Résidus phytos, nitrates, microplastiques, PFAS, résidus médicamenteux, métaux lourds, particules fines… Les pollutions diffuses (1) sont complexes à mesurer et réguler. Pour lutter contre ces dernières, le Conseil économique social et environnemental (Cese) émet seize recommandations dans un avis adopté le 28 janvier 2026. Parmi celles-ci, plusieurs concernent le milieu agricole.

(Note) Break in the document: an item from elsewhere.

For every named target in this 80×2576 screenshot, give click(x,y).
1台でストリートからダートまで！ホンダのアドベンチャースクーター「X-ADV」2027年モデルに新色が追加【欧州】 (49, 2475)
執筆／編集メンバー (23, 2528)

Pour une hausse de la redevance pour pollution diffuse

« Le coût très élevé de la dépollution, voire son impossibilité, confirme la nécessité de prioriser les mesures préventives », appuie Laurence Hoeffling, membre de la commission Environnement du Cese et rapporteure du texte. Les techniques de dépollution étant souvent inadaptées aux pollutions diffuses, l’assemblée préconise « une stratégie sélective », concentrée sur les zones prioritaires. Elle cite notamment les aires l’alimentation de captage d’eau potable, ou encore les friches industrielles.

Le Cese préconise de « mobiliser l’outil fiscal pour mieux appliquer le principe “pollueur-payeur” en renforçant la redevance pour pollution diffuse », en particulier dans le domaine de l’eau. Il est à noter que cette proposition fait écho à l’une de celles qu’a présentées le Conseil d’analyse économique le 22 janvier sur la fiscalité de l’eau.

Un avis qui « ne tient pas compte de la réalité économique des exploitations »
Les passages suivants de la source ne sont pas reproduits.